After that, he sometimes found the church locked against him. When it opened, the pew gates were locked. Simeon set up chairs at his own expense, but the trustees tossed them out. For twelve years the congregation chose other men to give the Sunday afternoon lectures. College students interrupted his services and passed evil rumors about him. He was so shunned that he wrote with amazement when a fellow of the school was not ashamed to walk with him for quarter of an hour.

In spite of this opposition, Simeon persevered. He preached directly from the Word of God, and gradually won some of the congregation to his side. Thirty years, later, however, he still faced elements of revolt.

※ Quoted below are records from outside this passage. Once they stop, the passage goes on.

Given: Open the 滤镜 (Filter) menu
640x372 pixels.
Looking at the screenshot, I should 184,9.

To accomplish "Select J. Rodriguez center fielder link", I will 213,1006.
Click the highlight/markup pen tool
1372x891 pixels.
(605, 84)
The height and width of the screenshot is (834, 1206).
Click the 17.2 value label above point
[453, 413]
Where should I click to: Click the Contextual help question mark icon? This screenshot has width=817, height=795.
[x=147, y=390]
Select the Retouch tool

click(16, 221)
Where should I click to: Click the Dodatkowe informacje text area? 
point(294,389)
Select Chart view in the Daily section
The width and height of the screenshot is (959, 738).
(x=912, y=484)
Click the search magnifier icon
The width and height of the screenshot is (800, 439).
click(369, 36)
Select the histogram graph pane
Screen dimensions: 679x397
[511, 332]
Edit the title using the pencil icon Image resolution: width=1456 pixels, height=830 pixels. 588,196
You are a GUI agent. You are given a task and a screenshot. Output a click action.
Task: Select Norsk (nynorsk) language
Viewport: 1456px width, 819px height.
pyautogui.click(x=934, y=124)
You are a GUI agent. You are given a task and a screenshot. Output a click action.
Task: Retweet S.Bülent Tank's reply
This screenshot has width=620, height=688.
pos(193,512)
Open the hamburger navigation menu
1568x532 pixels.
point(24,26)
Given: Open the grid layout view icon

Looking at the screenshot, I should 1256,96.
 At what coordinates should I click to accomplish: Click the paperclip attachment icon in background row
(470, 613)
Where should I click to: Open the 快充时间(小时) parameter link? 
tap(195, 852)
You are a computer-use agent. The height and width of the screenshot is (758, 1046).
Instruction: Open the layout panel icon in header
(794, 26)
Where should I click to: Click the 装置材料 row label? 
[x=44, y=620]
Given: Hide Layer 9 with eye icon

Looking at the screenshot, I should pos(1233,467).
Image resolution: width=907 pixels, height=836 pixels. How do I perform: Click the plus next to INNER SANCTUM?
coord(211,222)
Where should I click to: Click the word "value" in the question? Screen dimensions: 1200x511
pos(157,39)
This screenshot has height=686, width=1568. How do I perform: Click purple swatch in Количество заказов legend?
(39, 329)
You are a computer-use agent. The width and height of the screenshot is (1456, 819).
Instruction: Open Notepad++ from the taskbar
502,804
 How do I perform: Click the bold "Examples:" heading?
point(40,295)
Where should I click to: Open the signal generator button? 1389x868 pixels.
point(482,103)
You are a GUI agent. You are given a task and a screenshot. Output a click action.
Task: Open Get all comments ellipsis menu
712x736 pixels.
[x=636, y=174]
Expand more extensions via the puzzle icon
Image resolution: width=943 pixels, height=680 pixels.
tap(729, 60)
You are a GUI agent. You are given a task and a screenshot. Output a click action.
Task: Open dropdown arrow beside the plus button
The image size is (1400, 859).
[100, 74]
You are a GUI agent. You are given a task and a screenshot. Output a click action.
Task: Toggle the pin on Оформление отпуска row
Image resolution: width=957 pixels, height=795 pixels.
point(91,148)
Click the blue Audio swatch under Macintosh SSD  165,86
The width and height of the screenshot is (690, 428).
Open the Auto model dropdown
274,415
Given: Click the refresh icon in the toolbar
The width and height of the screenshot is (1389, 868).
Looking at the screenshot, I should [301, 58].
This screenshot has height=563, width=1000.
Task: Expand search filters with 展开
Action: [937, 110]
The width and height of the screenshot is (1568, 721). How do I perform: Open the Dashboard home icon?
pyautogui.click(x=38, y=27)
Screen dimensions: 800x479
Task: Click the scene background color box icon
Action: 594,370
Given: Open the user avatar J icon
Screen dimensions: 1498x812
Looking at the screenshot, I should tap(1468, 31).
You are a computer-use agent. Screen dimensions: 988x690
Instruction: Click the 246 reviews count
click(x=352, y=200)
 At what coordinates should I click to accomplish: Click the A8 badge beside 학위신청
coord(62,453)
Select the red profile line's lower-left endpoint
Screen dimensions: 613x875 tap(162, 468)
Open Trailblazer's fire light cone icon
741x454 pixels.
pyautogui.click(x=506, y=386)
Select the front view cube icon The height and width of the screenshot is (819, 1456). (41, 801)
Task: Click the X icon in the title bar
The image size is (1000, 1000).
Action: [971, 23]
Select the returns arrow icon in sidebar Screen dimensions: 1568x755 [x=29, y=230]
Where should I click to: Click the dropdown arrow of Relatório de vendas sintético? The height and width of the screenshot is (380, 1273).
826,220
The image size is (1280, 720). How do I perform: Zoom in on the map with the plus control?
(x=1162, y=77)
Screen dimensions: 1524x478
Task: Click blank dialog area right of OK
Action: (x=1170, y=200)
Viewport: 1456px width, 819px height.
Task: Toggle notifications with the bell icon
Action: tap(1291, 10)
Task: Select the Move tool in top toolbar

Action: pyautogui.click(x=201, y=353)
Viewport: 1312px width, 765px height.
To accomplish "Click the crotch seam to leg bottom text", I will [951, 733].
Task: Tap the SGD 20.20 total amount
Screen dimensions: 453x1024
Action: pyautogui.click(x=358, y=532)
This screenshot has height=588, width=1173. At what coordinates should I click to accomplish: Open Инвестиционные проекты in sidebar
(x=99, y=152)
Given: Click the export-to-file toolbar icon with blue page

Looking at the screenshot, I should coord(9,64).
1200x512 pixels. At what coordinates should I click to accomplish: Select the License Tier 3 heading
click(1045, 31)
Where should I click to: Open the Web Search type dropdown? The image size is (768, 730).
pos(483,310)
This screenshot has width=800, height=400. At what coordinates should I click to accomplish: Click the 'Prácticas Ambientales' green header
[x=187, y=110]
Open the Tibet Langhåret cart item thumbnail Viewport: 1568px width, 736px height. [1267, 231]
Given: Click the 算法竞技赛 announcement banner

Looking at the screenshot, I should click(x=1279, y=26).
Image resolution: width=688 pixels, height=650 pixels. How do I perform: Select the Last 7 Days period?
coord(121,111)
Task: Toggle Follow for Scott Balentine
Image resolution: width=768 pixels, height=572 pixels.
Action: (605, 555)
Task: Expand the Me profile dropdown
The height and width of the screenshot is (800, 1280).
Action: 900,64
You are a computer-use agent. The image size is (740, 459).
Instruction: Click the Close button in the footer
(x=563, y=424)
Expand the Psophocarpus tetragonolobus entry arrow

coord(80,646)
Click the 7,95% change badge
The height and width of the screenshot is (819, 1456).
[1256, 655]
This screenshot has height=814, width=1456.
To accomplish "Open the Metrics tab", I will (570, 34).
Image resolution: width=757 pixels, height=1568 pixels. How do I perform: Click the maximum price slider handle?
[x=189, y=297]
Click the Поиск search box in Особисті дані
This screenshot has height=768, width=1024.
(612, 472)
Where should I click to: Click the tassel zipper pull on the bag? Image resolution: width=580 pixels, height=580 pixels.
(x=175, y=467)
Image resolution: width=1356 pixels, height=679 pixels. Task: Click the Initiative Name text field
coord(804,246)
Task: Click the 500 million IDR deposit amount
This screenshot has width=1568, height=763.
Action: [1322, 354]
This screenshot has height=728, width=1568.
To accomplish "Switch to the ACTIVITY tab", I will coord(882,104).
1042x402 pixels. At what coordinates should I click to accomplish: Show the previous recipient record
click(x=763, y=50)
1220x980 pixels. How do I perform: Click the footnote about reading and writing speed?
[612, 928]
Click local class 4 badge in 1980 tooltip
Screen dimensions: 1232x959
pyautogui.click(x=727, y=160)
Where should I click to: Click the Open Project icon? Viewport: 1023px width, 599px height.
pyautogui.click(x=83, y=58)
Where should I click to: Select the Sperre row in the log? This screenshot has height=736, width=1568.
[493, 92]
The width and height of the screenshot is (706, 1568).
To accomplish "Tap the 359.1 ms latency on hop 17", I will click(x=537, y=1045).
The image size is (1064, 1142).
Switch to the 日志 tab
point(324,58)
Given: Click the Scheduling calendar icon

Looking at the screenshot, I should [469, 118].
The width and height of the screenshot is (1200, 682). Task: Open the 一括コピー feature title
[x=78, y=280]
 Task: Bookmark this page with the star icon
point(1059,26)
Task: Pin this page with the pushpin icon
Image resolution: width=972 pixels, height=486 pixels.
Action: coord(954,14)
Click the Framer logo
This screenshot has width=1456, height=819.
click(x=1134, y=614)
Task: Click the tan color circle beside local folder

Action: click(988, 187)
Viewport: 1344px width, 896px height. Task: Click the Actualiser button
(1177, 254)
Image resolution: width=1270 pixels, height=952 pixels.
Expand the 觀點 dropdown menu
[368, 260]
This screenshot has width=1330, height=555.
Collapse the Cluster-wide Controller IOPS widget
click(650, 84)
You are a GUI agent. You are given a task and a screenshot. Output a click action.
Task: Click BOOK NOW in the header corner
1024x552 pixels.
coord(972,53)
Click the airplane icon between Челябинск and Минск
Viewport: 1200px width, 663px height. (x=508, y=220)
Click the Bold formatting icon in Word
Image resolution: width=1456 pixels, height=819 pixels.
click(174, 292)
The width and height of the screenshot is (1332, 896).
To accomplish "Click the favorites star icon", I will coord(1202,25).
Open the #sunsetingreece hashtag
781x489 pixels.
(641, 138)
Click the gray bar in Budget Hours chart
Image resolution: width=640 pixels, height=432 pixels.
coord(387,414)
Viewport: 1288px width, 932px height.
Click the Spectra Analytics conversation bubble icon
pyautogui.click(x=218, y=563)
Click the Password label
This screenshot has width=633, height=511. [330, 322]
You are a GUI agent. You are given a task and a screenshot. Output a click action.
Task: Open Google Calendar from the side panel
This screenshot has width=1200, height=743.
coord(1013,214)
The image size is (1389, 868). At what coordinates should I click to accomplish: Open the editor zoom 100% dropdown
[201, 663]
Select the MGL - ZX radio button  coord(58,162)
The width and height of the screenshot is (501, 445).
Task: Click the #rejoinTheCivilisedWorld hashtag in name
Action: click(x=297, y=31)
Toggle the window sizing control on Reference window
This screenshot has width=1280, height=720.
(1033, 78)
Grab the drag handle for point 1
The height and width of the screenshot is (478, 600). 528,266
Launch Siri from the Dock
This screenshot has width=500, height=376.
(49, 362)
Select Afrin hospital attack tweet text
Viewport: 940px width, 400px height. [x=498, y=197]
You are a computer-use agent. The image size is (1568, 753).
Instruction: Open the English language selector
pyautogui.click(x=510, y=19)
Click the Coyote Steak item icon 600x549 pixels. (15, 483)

Despite all this, Simeon became a leader of the Evangelicals in the Church of England. He helped bring into existence the British and Foreign Bible Society, the Religious Tract Society, the Church Missionary Society, and other influential Evangelical organizations. His spiritual influence on young Cambridge men over the decades is incalculable. By helping in the appointment of evangelical chaplains to India, Simeon encouraged the gospel’s spread in that country when the East India Company would not allow missionaries. Among his proteges was Henry Martyn, famed as a missionary and Bible translator.

Asked how he had endured his many afflictions, 71 year old Simeon replied, “My dear brother, we must not mind a little suffering for Christ’s sake. When I am getting through a hedge, if my head and shoulders are safely through, I can bear the pricking of my legs. Let us rejoice in the remembrance that our holy Head has surmounted all His suffering and triumphed over death. Let us follow Him patiently; we shall soon be partakers of His victory.”

The faithful pastor preached until two months before his death. On his deathbed, he said, “Do you know the text that greatly comforts me just now?” Friends asked him which. He replied, “I find infinite consolation in the fact that in the beginning God created the heaven and the earth!” That surprised them until he explained, “Why, if, out of nothing God can bring all the wonder of the world, He may yet make something out of me!”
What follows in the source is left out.